OCEO members had different focuses: some gathered materials for meetings, others triaged requests. One tracker wouldn’t fit them all, so we decided to allow OCEO members to create their own tracker. Per user, up to 10 trackers we able to be stored that could help tailor information to help OCEO members track the most important details relating to them.

The dashboards posed a similar user need to the trackers. Our cards were designed to showcase the most important information related to a request. We had numerous user testing sessions with key OCEO staff to understand what was the core information that would help keep someone in the flow of “what was that thing?” without derailing them and forcing them to click into a specific request. From mission critical responses to seeing which meetings need to be scheduled and what tasks someone has for the day, we had buckets to carry all of those tasks.
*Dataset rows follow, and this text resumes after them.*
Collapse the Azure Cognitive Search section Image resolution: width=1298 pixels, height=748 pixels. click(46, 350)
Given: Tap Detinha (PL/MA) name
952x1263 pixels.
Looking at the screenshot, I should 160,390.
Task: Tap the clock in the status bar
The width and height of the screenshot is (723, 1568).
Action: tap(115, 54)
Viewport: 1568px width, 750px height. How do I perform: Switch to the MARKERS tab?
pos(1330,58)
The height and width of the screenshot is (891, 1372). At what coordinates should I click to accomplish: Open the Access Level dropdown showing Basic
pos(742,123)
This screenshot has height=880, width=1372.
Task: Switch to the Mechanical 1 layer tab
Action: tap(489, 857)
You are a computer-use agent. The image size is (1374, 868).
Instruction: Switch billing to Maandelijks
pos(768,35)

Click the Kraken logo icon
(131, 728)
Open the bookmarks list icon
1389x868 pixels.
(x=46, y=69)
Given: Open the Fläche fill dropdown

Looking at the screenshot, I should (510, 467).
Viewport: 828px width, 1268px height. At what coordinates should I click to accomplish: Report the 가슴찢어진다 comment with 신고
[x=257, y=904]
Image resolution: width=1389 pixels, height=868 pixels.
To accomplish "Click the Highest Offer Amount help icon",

Unfortunately during the span of the project we didn’t have time to design a dashboard builder, so created several dashboards based on user interview needs to come up with different layouts to help support the main archetypes for each OCEO team member.
Takeaways
This was the longest project I’ve worked on so far at Avanade, and was also the first time I was operating more in a product designer role compared to a envisioning role as a UX Designer. It taught me how much I enjoy watching a product evolve through iteration as well as being able to communicated with the development team, conduct QA on dev passes, and overall think deeper about the product I was designing. It was one thing to come up with an idea based on key user needs, but it was another thing to engage with how the platform we built our solution provided challenges and constraints, understanding which feature was more important to develop first, and continually work with the OCEO team to craft it into something that was really tailored for them.
This was my first time working on a design system, and I feel like the trial and errors of building out the Dev Page really helped me tidy up as a designer, and helped me become a better teammate to my developer counterparts. We received a lot of positive feedback from the developers, and eventually became my go to plan for designing with a new design system.